ANC versus tout-à-l’égout
Arrivé au terme d’une certaine politique d’assainissement qui, loin d’avoir réglé tous les problèmes, en a créé de nouveaux, des solutions différentes commencent à être promues. Certaines d’entre elles ont été mises en œuvre depuis longtemps, telles le lagunage ou les filtres plantés, par des élus et techniciens plus clairvoyants. A l’heure où les crises semblent s’additionner, à la fois écologique, climatique, énergétique, il semble que s’amorce un début de prise de conscience pour envisager les choses autrement. La plus faible disponibilité des moyens publics et les textes de lois récents accroissent encore la logique d’épuration à la source en utilisant les capacités épuratoires des sols. Ainsi la montée en puissance de l’assainissement non collectif (ANC) ou autonome témoigne déjà d’une évolution des paradigmes. Accepter cette technique, c’est reconnaître qu’épurer ses eaux est une chose simple et efficace si l’on respecte quelques principes de base, et que cela peut se faire chez soi pour peu qu’on dispose d’un minimum de terrain non arboré. Certains préféreront même l’épuration aérienne par bassins plantés, ou phyto-épuration, qui a le grand mérite de rendre visible la dépollution opérée et les accidents éventuels. De toute façon, désormais, quel que soit le moyen mis en œuvre, seul compte le résultat à la sortie.
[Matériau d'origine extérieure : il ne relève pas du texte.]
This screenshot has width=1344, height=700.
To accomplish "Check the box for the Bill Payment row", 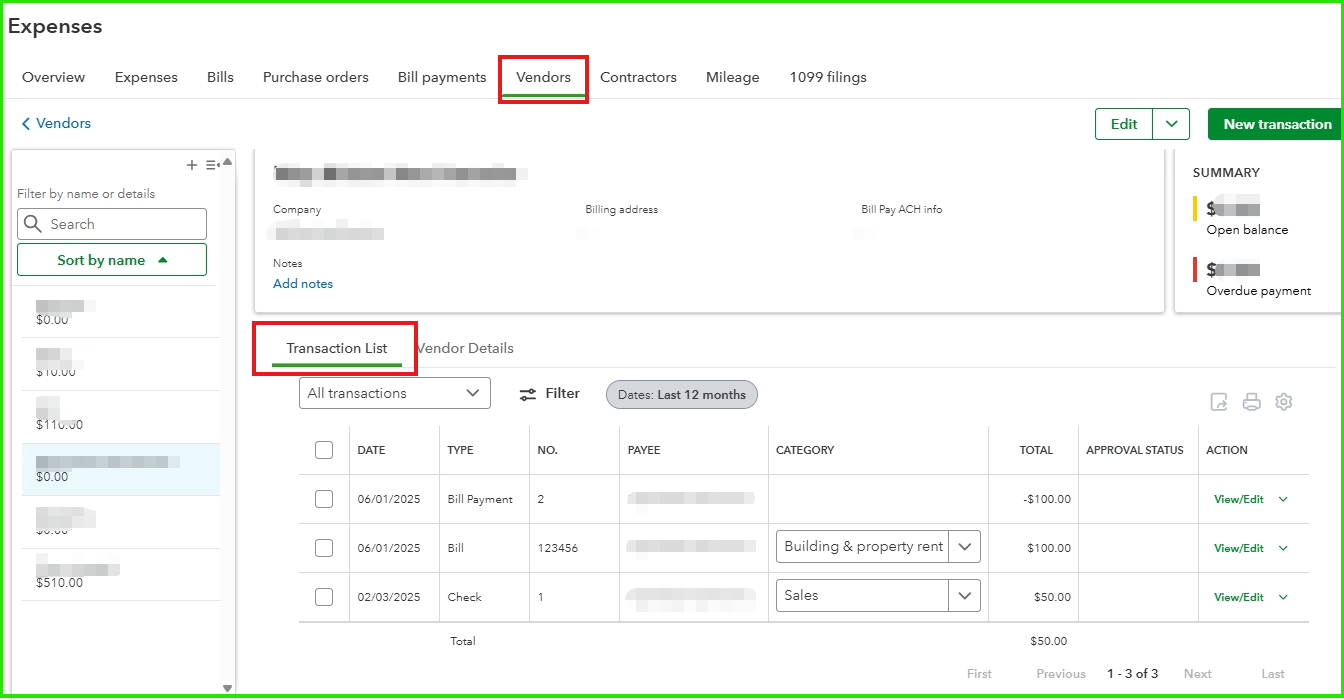I will tap(324, 499).
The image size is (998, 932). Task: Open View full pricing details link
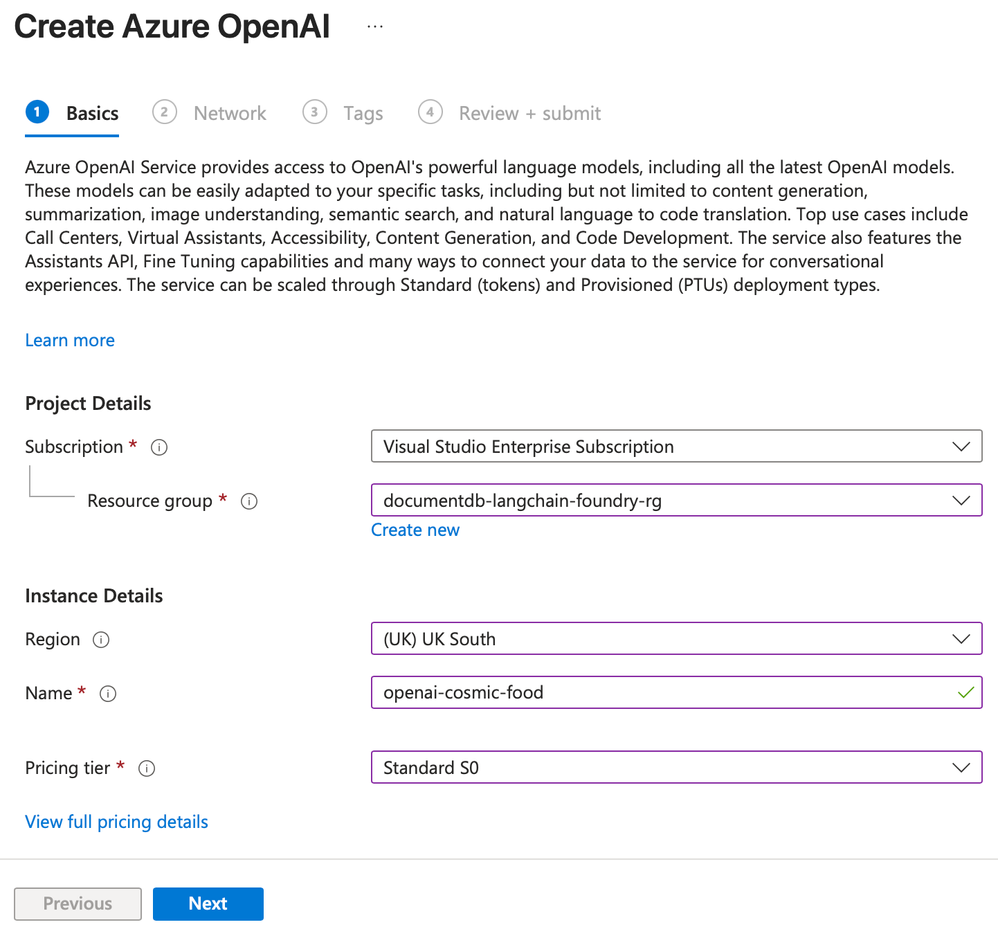pos(117,822)
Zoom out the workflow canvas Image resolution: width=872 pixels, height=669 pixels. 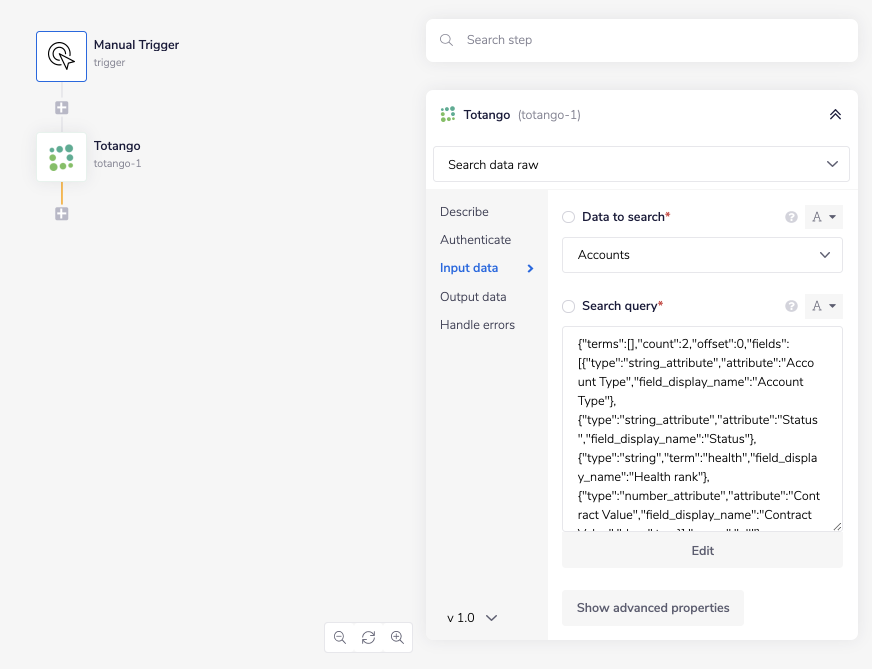click(x=340, y=637)
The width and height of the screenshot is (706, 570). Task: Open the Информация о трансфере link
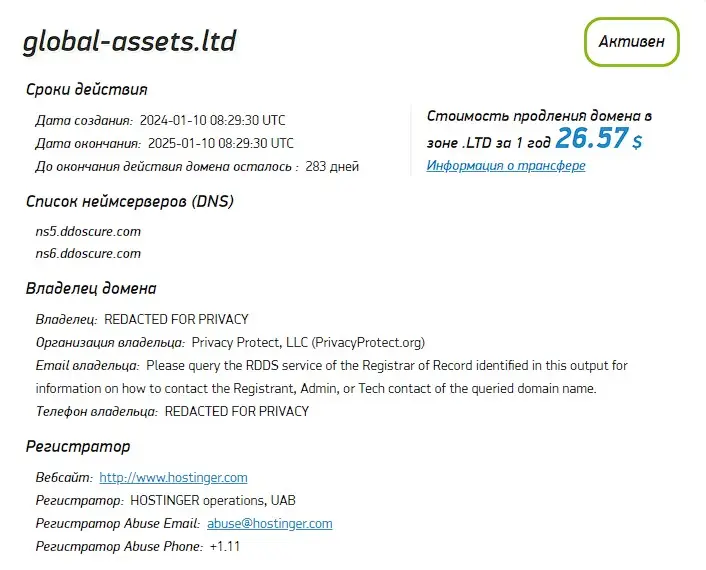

Toujours plus loin, les toilettes sèches
Pour autant, concernant les WC, il est possible d’aller plus loin si l’on veut bien réintégrer l’homme au sein de la biosphère et si l’on considère alors que ce qu’il produit doit être réinjecté dans le cycle perpétuel de la matière organique. Dans ce cas, il apparaîtra à chacun comme évident que l’usage de l’eau et de l’égout pour évacuer ses excréments n’est pas la solution la plus opportune. C’est ce que démontre l’utilisation croissante des toilettes sèches ou TLB (toilettes à litière bio-maîtrisée). Cette solution encore complètement marginale en France se généralise en Europe du Nord, à tel point que des villages et quartiers entiers l’adoptent, y compris dans des immeubles bien conçus. Cette technique ne s’apparente en rien aux toilettes du fond du jardin, elle repose simplement sur l’idée que ce que nous émettons doit repartir via un cycle de dégradation aérobie pour permettre la fertilisation des sols et non la pollution des eaux.